→ Task set
A - In the poker text, in what year did Binion's Gambling Hall open?
B - Reproduce the part of the poker text starting with "In 1944, von" and going on through "win for real.".

──────── Supplied text

The Perfect Bet

by Adam Kucharski

  Von Neumann started by looking at poker at its most basic, where it is a game between two players. To simplify matters further, he assumed that each player was dealt a single card, showing a number somewhere between 0 and 1. After both players put in a dollar to start, the first player—who we’ll call Alice—has three options: fold, and therefore lose one dollar; check (equivalent to betting nothing); or bet one dollar. Her opponent then decides whether to fold, and forfeit the money, or match the bet, in which case the winner depends on whose card has the highest number.

  Obviously, it is pointless for Alice to fold at the start, but should she check or bet? Von Neumann looked at all possible eventualities and worked out the expected profit from each strategy. He found that she should bet if her card shows a very low or very high number, and she should check otherwise. In other words, she should bluff only with her worst hand. This might seem counterintuitive, but it follows logic familiar to all good poker players. If her card shows an average-to-low number, Alice has two options: bluff or check. With a terrible card, Alice has no hope of winning unless her opponent folds. She should therefore bluff. Middling cards are trickier. Bluffing won’t persuade someone with a decent card to fold, and it’s not worth Alice betting on the off chance that her mediocre card will come out on top in a showdown. So, the best option is to check and hope for the best.

  In 1944, von Neumann and economist Oskar Morgenstern published their insights in a book titled Theory of Games and Economic Behavior. Although their version of poker was much simpler than the real thing, the pair had cracked a problem that had long bothered players, namely, whether bluffing was really a necessary part of the game. Thanks to von Neumann and Morgenstern, there was now mathematical proof that it was.

  Despite his fondness for Berlin’s nightlife, von Neumann didn’t use game theory when he visited casinos. He saw poker mainly as an intellectual challenge and eventually moved on to other problems. It would be several decades before players worked out how to use von Neumann’s ideas to win for real.

  BINION’S GAMBLING HALL IS part of the old Las Vegas. Away from the Strip’s shows and fountains, it lies in the thumping downtown heart of the city. While most hotels were built with theaters and concert halls as well as casinos, Binion’s was designed for gambling from the start. When it opened in 1951, betting limits were much higher than at other venues, and in the entrance a giant upturned horseshoe straddled a box displaying a million dollars in cash. Binion’s was also the first casino to give free drinks to all gamblers to keep them (and their money) at the tables. So, it was only natural that when the first World Series of Poker took place in 1970, it was held at Binion’s.

  Over the following decades, players gathered at Binion’s each year to pit their wits—and luck—against each other. Some years were especially tense. Early in the 1982 competition, Jack Straus stumbled onto a losing streak that left him with a single chip. Fighting back, he managed to win enough hands to stay in the game, eventually going on to win the whole tournament. The story goes that when Straus was later asked what a poker player needs for victory, his reply was “a chip and a chair.”

────────────────
──────── Data excerpt

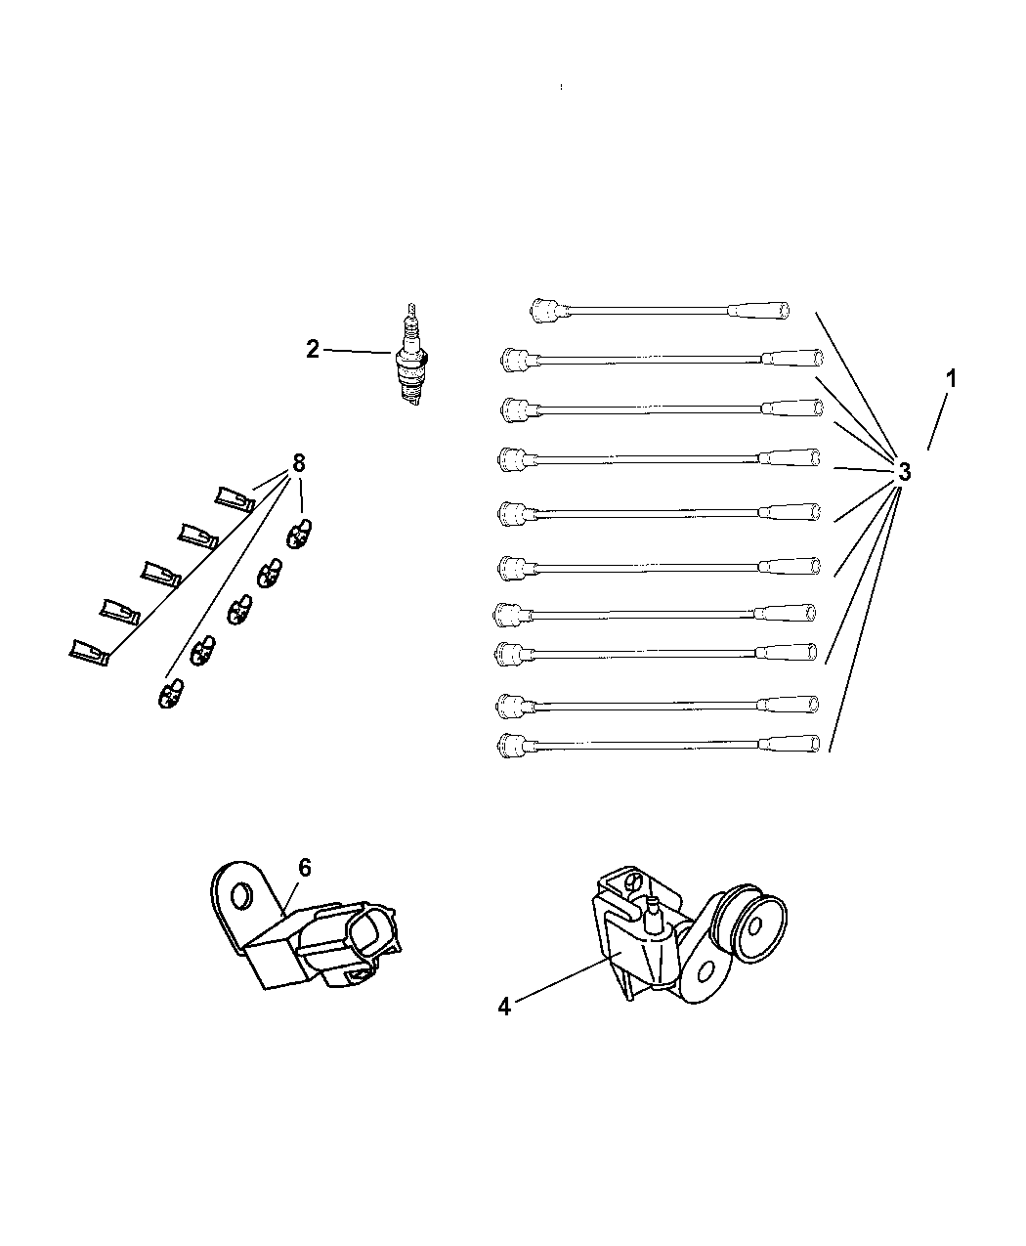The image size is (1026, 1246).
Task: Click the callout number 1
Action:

────────────────

→ Final results
A - 1951

B -
In 1944, von Neumann and economist Oskar Morgenstern published their insights in a book titled Theory of Games and Economic Behavior. Although their version of poker was much simpler than the real thing, the pair had cracked a problem that had long bothered players, namely, whether bluffing was really a necessary part of the game. Thanks to von Neumann and Morgenstern, there was now mathematical proof that it was.

  Despite his fondness for Berlin’s nightlife, von Neumann didn’t use game theory when he visited casinos. He saw poker mainly as an intellectual challenge and eventually moved on to other problems. It would be several decades before players worked out how to use von Neumann’s ideas to win for real.